Il y aura quelque chose de cinématographique dans tout cela. Nous ne sommes pas très loin de l’esthétique de ces films comme Bucarest Hôtel, avec leurs grooms en uniforme violet.
Cheek to cheek est diffusé, un peu comme chez Fred Astaire...

A ce titre cinématographique, le metteur en scène s’est inspiré également du film très réussi de Christopher Nolan, Le prestige (justement…), qui nous raconte l’histoire de deux magiciens dont l’un a mis au point une hallucinante illusion.

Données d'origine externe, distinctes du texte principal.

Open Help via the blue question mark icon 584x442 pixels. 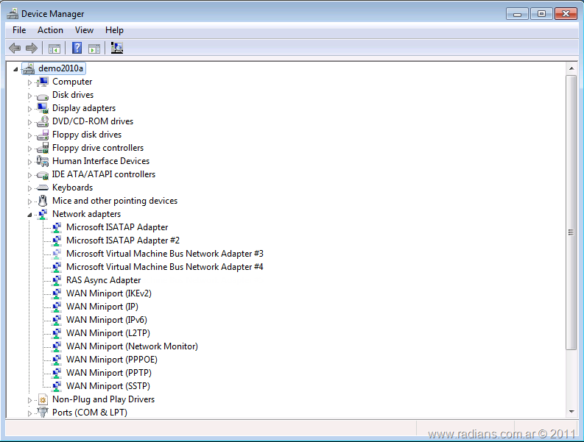77,49
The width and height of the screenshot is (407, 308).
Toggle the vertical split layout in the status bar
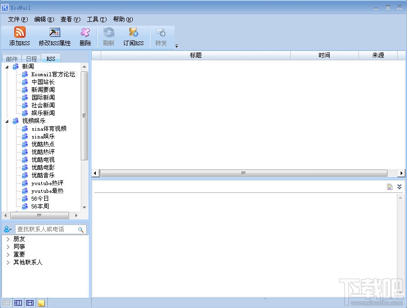click(x=18, y=302)
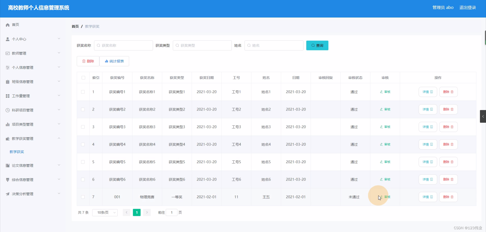Click the 班级信息管理 notebook icon
486x232 pixels.
(x=7, y=82)
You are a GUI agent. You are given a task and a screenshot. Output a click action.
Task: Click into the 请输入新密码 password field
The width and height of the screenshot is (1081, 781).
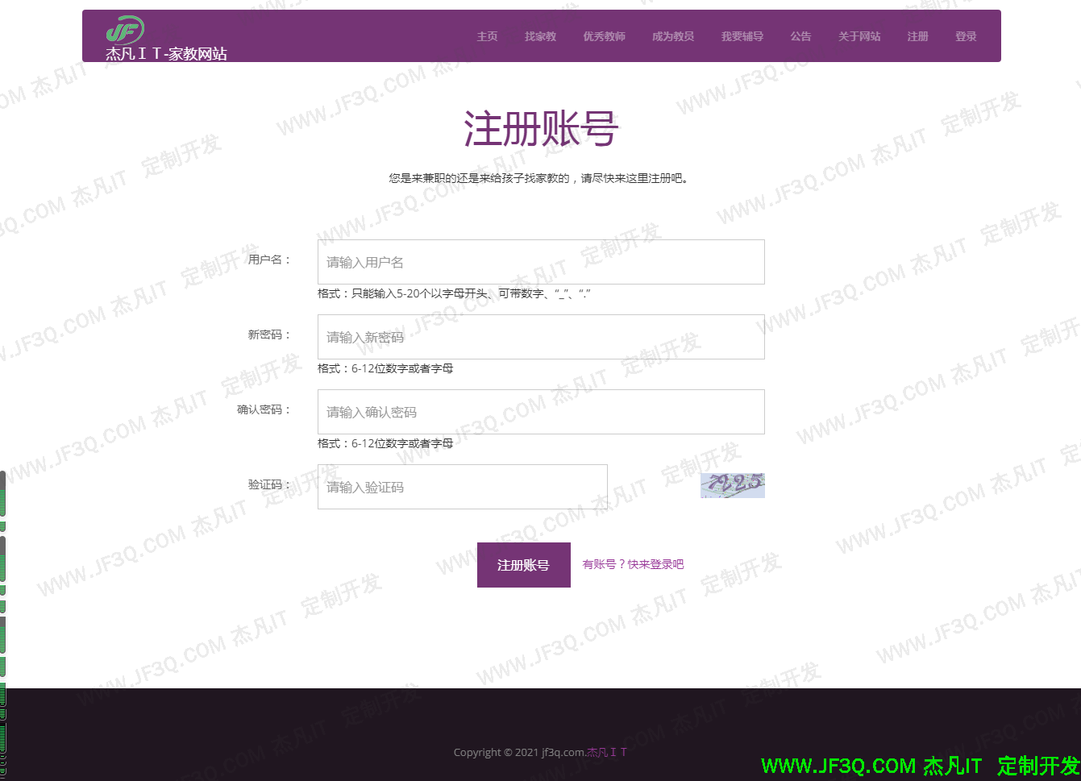[540, 337]
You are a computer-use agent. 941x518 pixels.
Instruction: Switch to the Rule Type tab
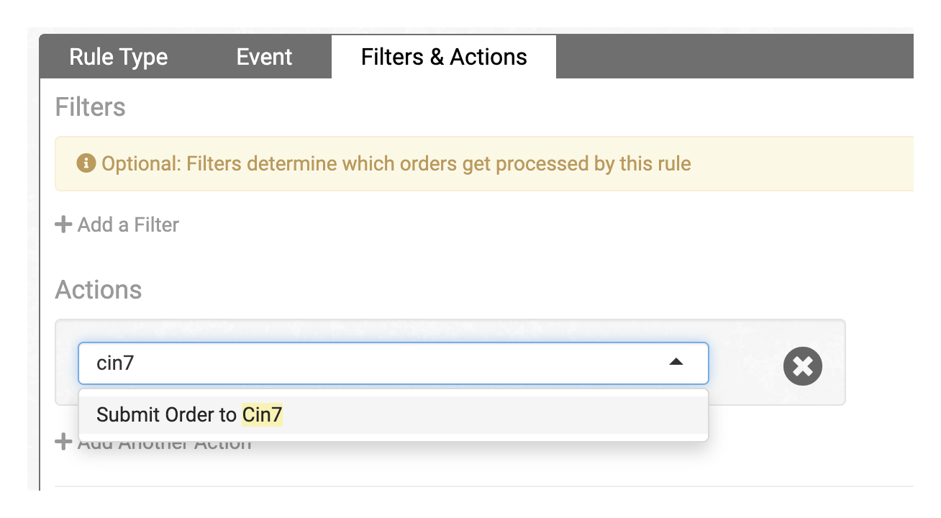pyautogui.click(x=119, y=57)
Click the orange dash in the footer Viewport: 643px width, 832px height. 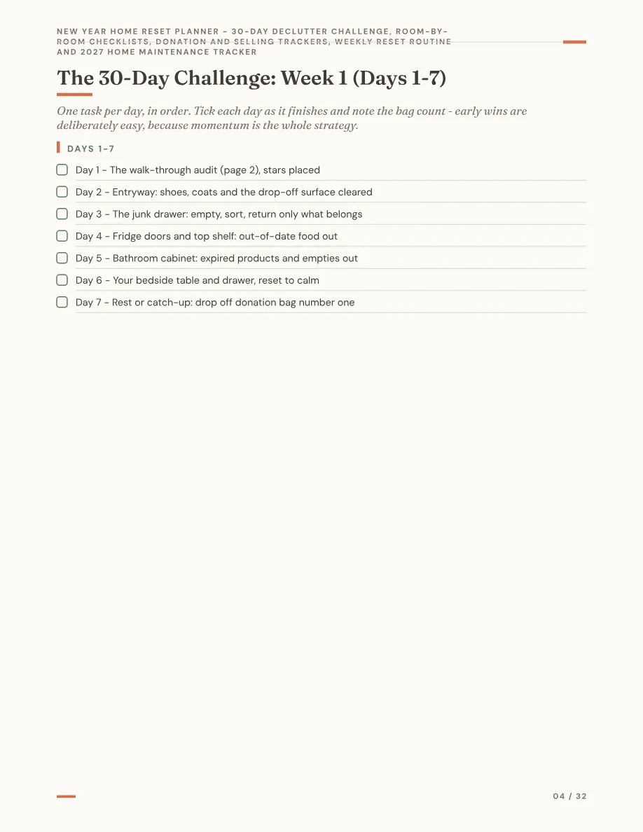pos(67,796)
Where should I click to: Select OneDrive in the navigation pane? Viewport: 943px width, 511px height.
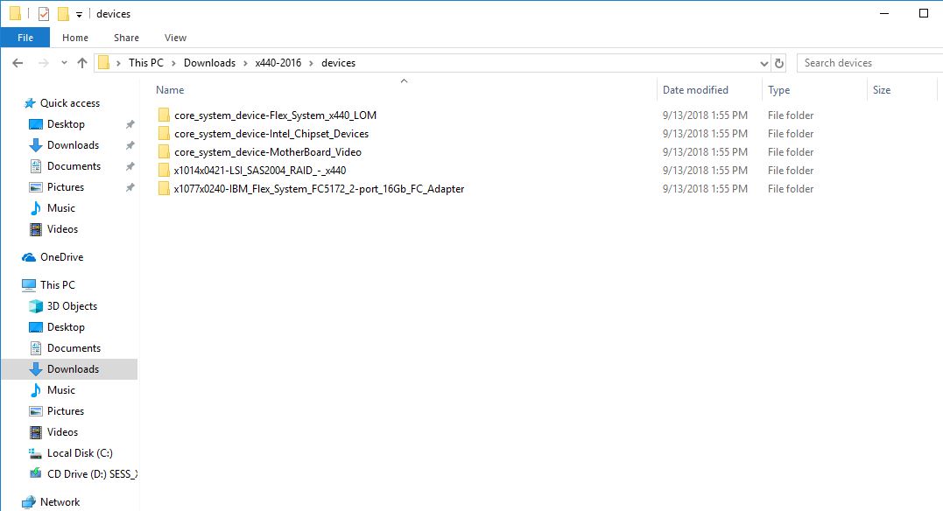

Visuellement d’ailleurs, un décor d’un acte de la pièce sera très proche de l’atelier scientifique du personnage de Nikola Tesla, qui dans le film est au passage interprété par David Bowie…

Il est à noter que Nolan a dû lui en revanche s’inspirer de la scène des canaris de De Filippo, puisqu’il la reprend pratiquement à l’identique dans son film. (je n’en dis pas plus…)
Quand des passerelles d’illusion s’établissent entre les deux media artistiques.

Emmanuel Demarcy-Mota va nous mystifier lui aussi, puisqu’il n’a pas hésité à inverser purement et simplement la proposition : dans le texte, c’est l’épouse qui soudoie le magicien pour la faire disparaître.
Un moyen de nous faire douter de nos certitudes.
La proposition tient parfaitement la route.

Le moyens scénographiques sont eux aussi générateurs de bien des incertitudes et de doutes face à la réalité.
Des rideaux de tulle, des projections video de motifs un peu psychédéliques, comme si l’on voulait nous hypnotiser.
Emmanuel Demarcy-Mota est parvenu à créer de très belles images, c’est en effet un spectacle également très réussi sur le plan de la forme.

Le temps qui passe, qui fuit, qui fait illusion : le syndrome de la tournette a frappé à très bon escient le scénographe-metteur en scène. A vous de découvrir.

Et puis les comédiennes et les comédiens.
Remarquables !

Avec en tête de distribution le couple Serge Maggiani (Le professeur-magicien) et Valérie Dashwood qui va camper une bouleversante « Calogero-Calogera ».
Lui joue la duperie avec un réel bonheur, il nous fait bien rire. Les scènes avec Sandra Faure qui joue sa Zaira de femme, ses scènes sont très réussies.

Valérie Dashwood interprète le doute, le désespoir avec beaucoup de force et de subtilité mélangées.
On éprouve beaucoup d’empathie pour son personnage.
Sa prestation scénique restera dans bien des mémoires. on en reparle en fin de saison...
Jauris Casanova est le mari disparu. Le comédien est parfait d'ambiguïté et de mystère....

Le reste de la troupe du Théâtre de la Ville est à l’avenant, avec des comédiennes et des comédiens très investis, dirigés qu’ils sont de façon millimétrée, avec la science et l'art du plateau qu'on connaît à EDM...

Il me faut tirer un coup de chapeau à Christophe Lemaire et Yves Collet qui signent de magnifiques lumières, à la fois éclatantes et très douces. Un autre grande réussite.

On sort du Théâtre de la Ville avec peut-être un peu moins de certitudes sur notre propre condition, en ayant en tout cas celle d’avoir passé un magnifique et passionnant moment.

Je vous conseille très vivement ce spectacle de cette fin d’année. Vous ne pourrez pas dire que vous ne saviez pas !
Il n'y a pas que la magie de Noël dans la vie, il y a l'autre, la vraie, la grande.